SOURCE RECORDS section start

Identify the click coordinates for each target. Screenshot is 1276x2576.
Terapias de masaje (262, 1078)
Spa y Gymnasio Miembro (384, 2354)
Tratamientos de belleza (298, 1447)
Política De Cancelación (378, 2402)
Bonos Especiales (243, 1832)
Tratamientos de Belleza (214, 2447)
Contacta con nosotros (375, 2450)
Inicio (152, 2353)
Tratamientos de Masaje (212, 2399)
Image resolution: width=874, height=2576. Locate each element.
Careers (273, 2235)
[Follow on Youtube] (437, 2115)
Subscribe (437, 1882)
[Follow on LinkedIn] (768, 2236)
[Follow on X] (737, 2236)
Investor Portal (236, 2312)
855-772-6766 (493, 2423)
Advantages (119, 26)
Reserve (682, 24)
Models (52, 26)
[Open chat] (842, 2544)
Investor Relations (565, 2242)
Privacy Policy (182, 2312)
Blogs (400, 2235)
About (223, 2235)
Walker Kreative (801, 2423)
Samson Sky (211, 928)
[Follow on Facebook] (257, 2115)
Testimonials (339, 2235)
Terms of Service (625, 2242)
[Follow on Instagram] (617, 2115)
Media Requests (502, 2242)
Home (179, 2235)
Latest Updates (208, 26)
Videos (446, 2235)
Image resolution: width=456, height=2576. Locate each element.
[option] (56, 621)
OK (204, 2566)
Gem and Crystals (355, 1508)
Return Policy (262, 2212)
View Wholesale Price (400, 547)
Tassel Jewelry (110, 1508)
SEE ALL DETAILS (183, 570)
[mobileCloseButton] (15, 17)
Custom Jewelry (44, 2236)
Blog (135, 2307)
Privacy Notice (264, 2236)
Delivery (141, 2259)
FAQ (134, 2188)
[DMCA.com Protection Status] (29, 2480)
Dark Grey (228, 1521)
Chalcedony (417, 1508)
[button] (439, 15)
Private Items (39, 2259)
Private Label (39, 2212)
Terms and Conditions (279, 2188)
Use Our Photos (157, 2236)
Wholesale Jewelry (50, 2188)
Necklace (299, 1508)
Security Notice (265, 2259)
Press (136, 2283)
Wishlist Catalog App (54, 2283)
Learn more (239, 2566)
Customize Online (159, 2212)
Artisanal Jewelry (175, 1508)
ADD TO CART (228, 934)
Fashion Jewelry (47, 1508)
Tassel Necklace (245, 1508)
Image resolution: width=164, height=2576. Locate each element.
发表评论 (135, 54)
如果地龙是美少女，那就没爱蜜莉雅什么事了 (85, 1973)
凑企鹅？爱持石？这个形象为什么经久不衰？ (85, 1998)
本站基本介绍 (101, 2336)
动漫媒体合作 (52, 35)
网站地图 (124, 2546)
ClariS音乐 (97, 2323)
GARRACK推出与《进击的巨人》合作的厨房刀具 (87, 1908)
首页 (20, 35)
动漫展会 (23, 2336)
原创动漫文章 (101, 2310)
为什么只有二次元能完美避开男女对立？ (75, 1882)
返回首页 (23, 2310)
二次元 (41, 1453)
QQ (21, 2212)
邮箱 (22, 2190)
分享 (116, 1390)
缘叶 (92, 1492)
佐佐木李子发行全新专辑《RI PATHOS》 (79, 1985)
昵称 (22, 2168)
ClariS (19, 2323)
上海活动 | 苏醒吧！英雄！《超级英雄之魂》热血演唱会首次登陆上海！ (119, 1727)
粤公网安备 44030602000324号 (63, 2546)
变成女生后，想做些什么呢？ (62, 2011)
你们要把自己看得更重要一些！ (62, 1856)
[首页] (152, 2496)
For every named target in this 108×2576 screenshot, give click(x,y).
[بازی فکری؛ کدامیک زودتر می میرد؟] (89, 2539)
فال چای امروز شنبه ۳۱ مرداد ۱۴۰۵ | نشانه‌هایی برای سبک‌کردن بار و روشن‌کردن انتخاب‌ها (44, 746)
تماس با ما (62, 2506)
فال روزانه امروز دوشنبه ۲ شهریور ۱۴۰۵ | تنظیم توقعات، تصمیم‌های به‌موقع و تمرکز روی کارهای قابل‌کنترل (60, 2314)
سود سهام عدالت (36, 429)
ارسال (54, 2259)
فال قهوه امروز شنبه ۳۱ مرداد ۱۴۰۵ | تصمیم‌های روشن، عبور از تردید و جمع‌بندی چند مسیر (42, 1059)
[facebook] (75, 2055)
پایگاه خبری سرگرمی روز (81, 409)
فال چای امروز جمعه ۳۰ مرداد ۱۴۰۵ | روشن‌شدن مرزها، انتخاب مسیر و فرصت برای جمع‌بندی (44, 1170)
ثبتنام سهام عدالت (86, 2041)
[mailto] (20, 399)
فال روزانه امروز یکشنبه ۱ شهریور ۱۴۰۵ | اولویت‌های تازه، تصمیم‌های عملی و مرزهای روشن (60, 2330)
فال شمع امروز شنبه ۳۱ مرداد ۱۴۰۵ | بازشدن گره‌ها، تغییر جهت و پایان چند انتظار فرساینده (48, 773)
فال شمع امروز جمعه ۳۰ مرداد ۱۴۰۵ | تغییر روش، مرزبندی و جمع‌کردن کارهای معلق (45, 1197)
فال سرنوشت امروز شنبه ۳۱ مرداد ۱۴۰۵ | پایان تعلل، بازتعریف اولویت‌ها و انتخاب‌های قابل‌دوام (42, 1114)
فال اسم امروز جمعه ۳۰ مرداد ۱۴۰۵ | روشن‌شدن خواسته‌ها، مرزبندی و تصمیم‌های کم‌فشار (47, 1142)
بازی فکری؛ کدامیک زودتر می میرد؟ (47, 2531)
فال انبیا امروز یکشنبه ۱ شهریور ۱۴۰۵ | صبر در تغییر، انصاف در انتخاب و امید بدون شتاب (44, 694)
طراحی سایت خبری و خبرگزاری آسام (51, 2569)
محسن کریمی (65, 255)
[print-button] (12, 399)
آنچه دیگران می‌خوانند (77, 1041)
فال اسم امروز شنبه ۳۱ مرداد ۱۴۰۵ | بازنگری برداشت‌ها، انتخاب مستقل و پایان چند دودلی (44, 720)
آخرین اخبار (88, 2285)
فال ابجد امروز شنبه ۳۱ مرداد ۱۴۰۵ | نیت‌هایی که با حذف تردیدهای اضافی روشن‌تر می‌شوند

SOURCE RECORDS section end

ASSIGNMENT = Would you please transcribe each line of the material exactly?

EXPECTED OUTPUT =
Identify the click coordinates for each target. Screenshot is 1276x2576.
Terapias de masaje (262, 1078)
Spa y Gymnasio Miembro (384, 2354)
Tratamientos de belleza (298, 1447)
Política De Cancelación (378, 2402)
Bonos Especiales (243, 1832)
Tratamientos de Belleza (214, 2447)
Contacta con nosotros (375, 2450)
Inicio (152, 2353)
Tratamientos de Masaje (212, 2399)
Image resolution: width=874, height=2576. Locate each element.
Careers (273, 2235)
[Follow on Youtube] (437, 2115)
Subscribe (437, 1882)
[Follow on LinkedIn] (768, 2236)
[Follow on X] (737, 2236)
Investor Portal (236, 2312)
855-772-6766 (493, 2423)
Advantages (119, 26)
Reserve (682, 24)
Models (52, 26)
[Open chat] (842, 2544)
Investor Relations (565, 2242)
Privacy Policy (182, 2312)
Blogs (400, 2235)
About (223, 2235)
Walker Kreative (801, 2423)
Samson Sky (211, 928)
[Follow on Facebook] (257, 2115)
Testimonials (339, 2235)
Terms of Service (625, 2242)
[Follow on Instagram] (617, 2115)
Media Requests (502, 2242)
Home (179, 2235)
Latest Updates (208, 26)
Videos (446, 2235)
Image resolution: width=456, height=2576. Locate each element.
[option] (56, 621)
OK (204, 2566)
Gem and Crystals (355, 1508)
Return Policy (262, 2212)
View Wholesale Price (400, 547)
Tassel Jewelry (110, 1508)
SEE ALL DETAILS (183, 570)
[mobileCloseButton] (15, 17)
Custom Jewelry (44, 2236)
Blog (135, 2307)
Privacy Notice (264, 2236)
Delivery (141, 2259)
FAQ (134, 2188)
[DMCA.com Protection Status] (29, 2480)
Dark Grey (228, 1521)
Chalcedony (417, 1508)
[button] (439, 15)
Private Items (39, 2259)
Private Label (39, 2212)
Terms and Conditions (279, 2188)
Use Our Photos (157, 2236)
Wholesale Jewelry (50, 2188)
Necklace (299, 1508)
Security Notice (265, 2259)
Press (136, 2283)
Wishlist Catalog App (54, 2283)
Learn more (239, 2566)
Customize Online (159, 2212)
Artisanal Jewelry (175, 1508)
ADD TO CART (228, 934)
Fashion Jewelry (47, 1508)
Tassel Necklace (245, 1508)
Image resolution: width=164, height=2576. Locate each element.
发表评论 (135, 54)
如果地龙是美少女，那就没爱蜜莉雅什么事了 (85, 1973)
凑企鹅？爱持石？这个形象为什么经久不衰？ (85, 1998)
本站基本介绍 (101, 2336)
动漫媒体合作 (52, 35)
网站地图 (124, 2546)
ClariS音乐 (97, 2323)
GARRACK推出与《进击的巨人》合作的厨房刀具 (87, 1908)
首页 (20, 35)
动漫展会 (23, 2336)
原创动漫文章 (101, 2310)
为什么只有二次元能完美避开男女对立？ (75, 1882)
返回首页 (23, 2310)
二次元 (41, 1453)
QQ (21, 2212)
邮箱 (22, 2190)
分享 (116, 1390)
缘叶 (92, 1492)
佐佐木李子发行全新专辑《RI PATHOS》 (79, 1985)
昵称 (22, 2168)
ClariS (19, 2323)
上海活动 | 苏醒吧！英雄！《超级英雄之魂》热血演唱会首次登陆上海！ (119, 1727)
粤公网安备 44030602000324号 (63, 2546)
变成女生后，想做些什么呢？ (62, 2011)
你们要把自己看得更重要一些！ (62, 1856)
[首页] (152, 2496)
For every named target in this 108×2576 screenshot, give click(x,y).
[بازی فکری؛ کدامیک زودتر می میرد؟] (89, 2539)
فال چای امروز شنبه ۳۱ مرداد ۱۴۰۵ | نشانه‌هایی برای سبک‌کردن بار و روشن‌کردن انتخاب‌ها (44, 746)
تماس با ما (62, 2506)
فال روزانه امروز دوشنبه ۲ شهریور ۱۴۰۵ | تنظیم توقعات، تصمیم‌های به‌موقع و تمرکز روی کارهای قابل‌کنترل (60, 2314)
سود سهام عدالت (36, 429)
ارسال (54, 2259)
فال قهوه امروز شنبه ۳۱ مرداد ۱۴۰۵ | تصمیم‌های روشن، عبور از تردید و جمع‌بندی چند مسیر (42, 1059)
[facebook] (75, 2055)
پایگاه خبری سرگرمی روز (81, 409)
فال چای امروز جمعه ۳۰ مرداد ۱۴۰۵ | روشن‌شدن مرزها، انتخاب مسیر و فرصت برای جمع‌بندی (44, 1170)
ثبتنام سهام عدالت (86, 2041)
[mailto] (20, 399)
فال روزانه امروز یکشنبه ۱ شهریور ۱۴۰۵ | اولویت‌های تازه، تصمیم‌های عملی و مرزهای روشن (60, 2330)
فال شمع امروز شنبه ۳۱ مرداد ۱۴۰۵ | بازشدن گره‌ها، تغییر جهت و پایان چند انتظار فرساینده (48, 773)
فال شمع امروز جمعه ۳۰ مرداد ۱۴۰۵ | تغییر روش، مرزبندی و جمع‌کردن کارهای معلق (45, 1197)
فال سرنوشت امروز شنبه ۳۱ مرداد ۱۴۰۵ | پایان تعلل، بازتعریف اولویت‌ها و انتخاب‌های قابل‌دوام (42, 1114)
فال اسم امروز جمعه ۳۰ مرداد ۱۴۰۵ | روشن‌شدن خواسته‌ها، مرزبندی و تصمیم‌های کم‌فشار (47, 1142)
بازی فکری؛ کدامیک زودتر می میرد؟ (47, 2531)
فال انبیا امروز یکشنبه ۱ شهریور ۱۴۰۵ | صبر در تغییر، انصاف در انتخاب و امید بدون شتاب (44, 694)
طراحی سایت خبری و خبرگزاری آسام (51, 2569)
محسن کریمی (65, 255)
[print-button] (12, 399)
آنچه دیگران می‌خوانند (77, 1041)
فال اسم امروز شنبه ۳۱ مرداد ۱۴۰۵ | بازنگری برداشت‌ها، انتخاب مستقل و پایان چند دودلی (44, 720)
آخرین اخبار (88, 2285)
فال ابجد امروز شنبه ۳۱ مرداد ۱۴۰۵ | نیت‌هایی که با حذف تردیدهای اضافی روشن‌تر می‌شوند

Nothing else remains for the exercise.